◆ AUFGABE:
Beantworten Sie anhand des folgenden Berichts über die Theaterfahrt diese Fragen, jeweils kurz:
1. An welchem Tag fuhren die beiden Deutschkurse nach Göttingen?
2. In welchem Jahr legte Katharina Brehl an der Eduard-Stieler-Schule ihr Abitur ab?
3. Wo spielt die Schlussszene, in der sie alle Register ihres Könnens zieht?

"Mir graut’s vor dir, Heinrich“ – Eduard-Stieler-Schule auf Theaterfahrt

Ehemalige Stieler-Schülerin spielt Fausts Gretchen am Jungen Theater in Göttingen

Am Donnerstag, dem 07. Dezember 2017, bestiegen zwei Deutschkurse des Beruflichen Gymnasiums der Eduard-Stieler-Schule in Fulda den Bus, um sich mit ihren Lehrern Rene André Kohl und Hugo Zentgraf auf den Weg nach Göttingen zu machen. Ziel des abendlichen Ausfluges war das „Junge Theater“, wo an diesem Abend Goethes „Urfaust“ zum Besten gegeben wurde. Und es sollte ein denkwürdiger Abend werden.
Die Eduard-Stieler-Schule hatte nämlich einen triftigen Grund, der Inszenierung in Göttingen beizuwohnen. Denn das Gretchen wird dort gespielt von Katharina Brehl, die 2012 an „der Stieler“ ihr Abitur gemacht, seitdem ein Schauspielstudium in Kassel absolviert und sich mit einer ganzen Reihe von Rollen an unterschiedlichen Schauspielhäusern – übrigens auch im Fuldaer Schlosstheater beim „Medicus“ – einen Namen gemacht hat. Das Gretchen aber, die spektakulärste Frauenrolle, die das deutschsprachige Theater zu bieten hat, spielt sie in dieser Saison zum ersten Mal. Und wie!

In dem karg ausgestatteten Raum des „Jungen Theaters“ vor einem geradezu gruselig-modernen Bühnenbild ringt die junge Frau ihrer Rolle alle Facetten ab, die es braucht, um sich als ein großes „Gretchen“ nachhaltig in die Gemüter einzubrennen. Man nimmt ihr das naiv-fromme Mädchen der ersten Begegnungsszene mit Faust vor der Kirche ebenso ab wie später die verliebte junge Frau, die Faust um den Verstand bringt, und ihre Verzweiflung als verlassene Schwangere, der Kirche, Gesellschaft und Familie kalt den Rücken kehren, weil ihre „Ehre“ angeblich beschmutzt ist. Alle Register ihres grandiosen Könnens zieht Katharina Brehl dann in der Schlussszene im Kerker, als sie, dem Wahnsinn verfallen und auf die Vollstreckung ihres Todesurteils als Kindsmörderin wartend, eine letzte erschütternde Begegnung mit ihrem ehemaligen Geliebten Faust hat. Brehls Bühnenpräsenz, Agilität und emotionale Virtuosität lassen dem Publikum den Atem stocken. Und die Zuschauer danken es ihr und ihren wackeren Mitstreitern im Ensemble mit minutenlangen Standing Ovations und Bravo-Rufen.

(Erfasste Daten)
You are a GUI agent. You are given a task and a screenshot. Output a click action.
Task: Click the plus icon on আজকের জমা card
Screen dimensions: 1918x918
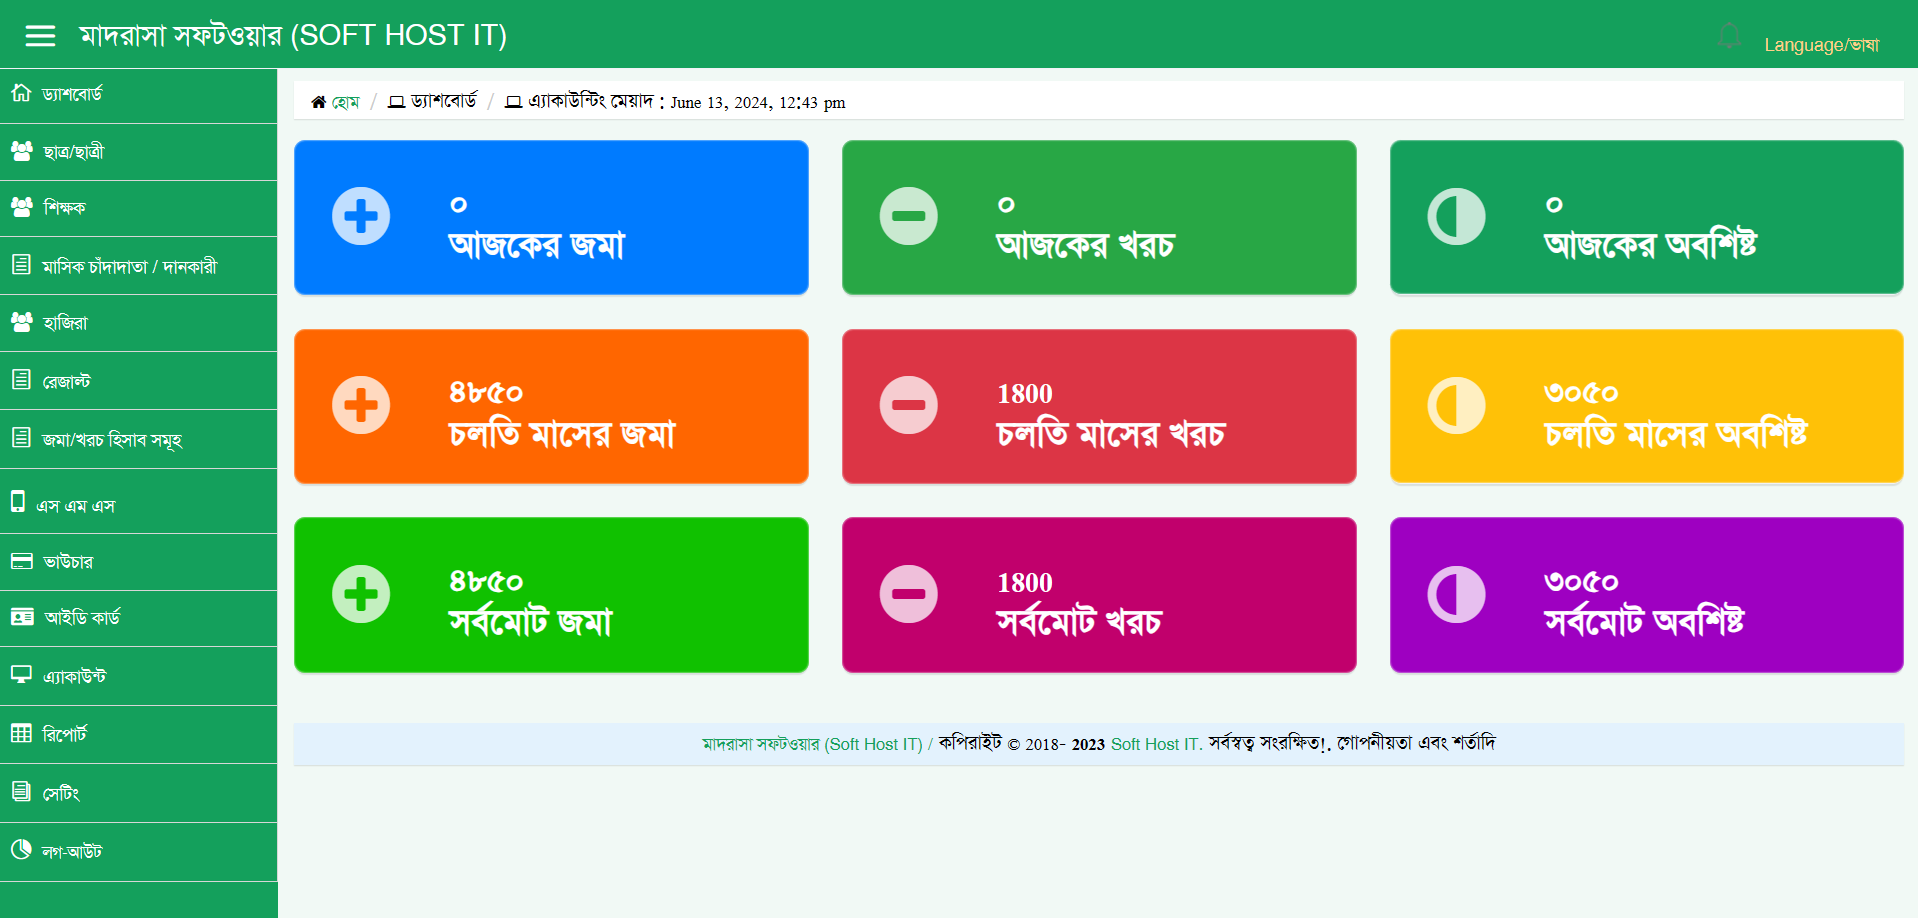tap(361, 216)
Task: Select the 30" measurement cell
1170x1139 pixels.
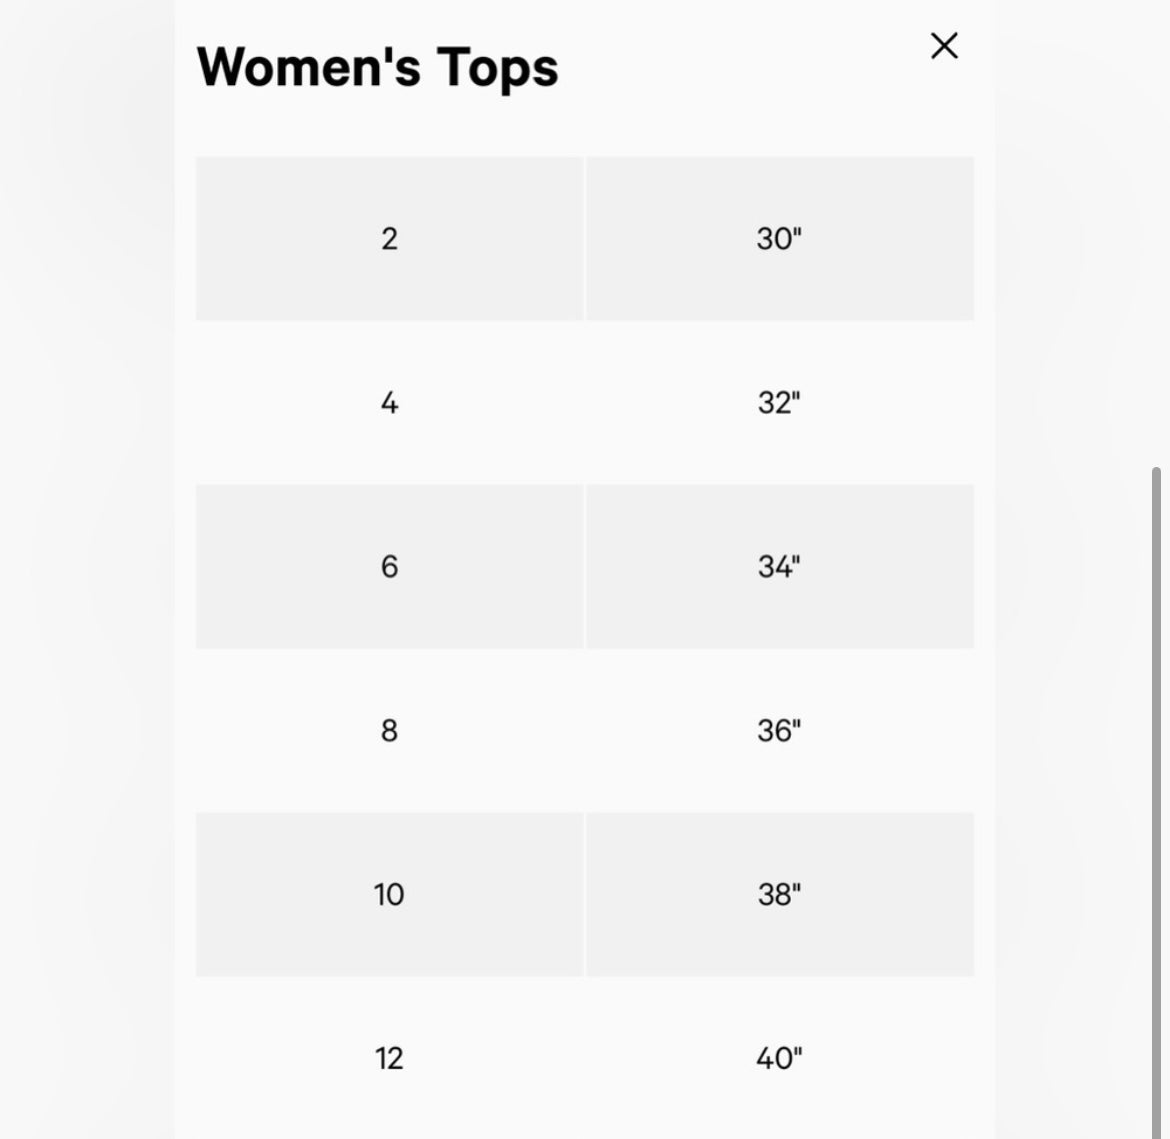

◆ LÖSUNG:
1. Am Donnerstag, dem 07. Dezember 2017.
2. 2012.
3. Im Kerker.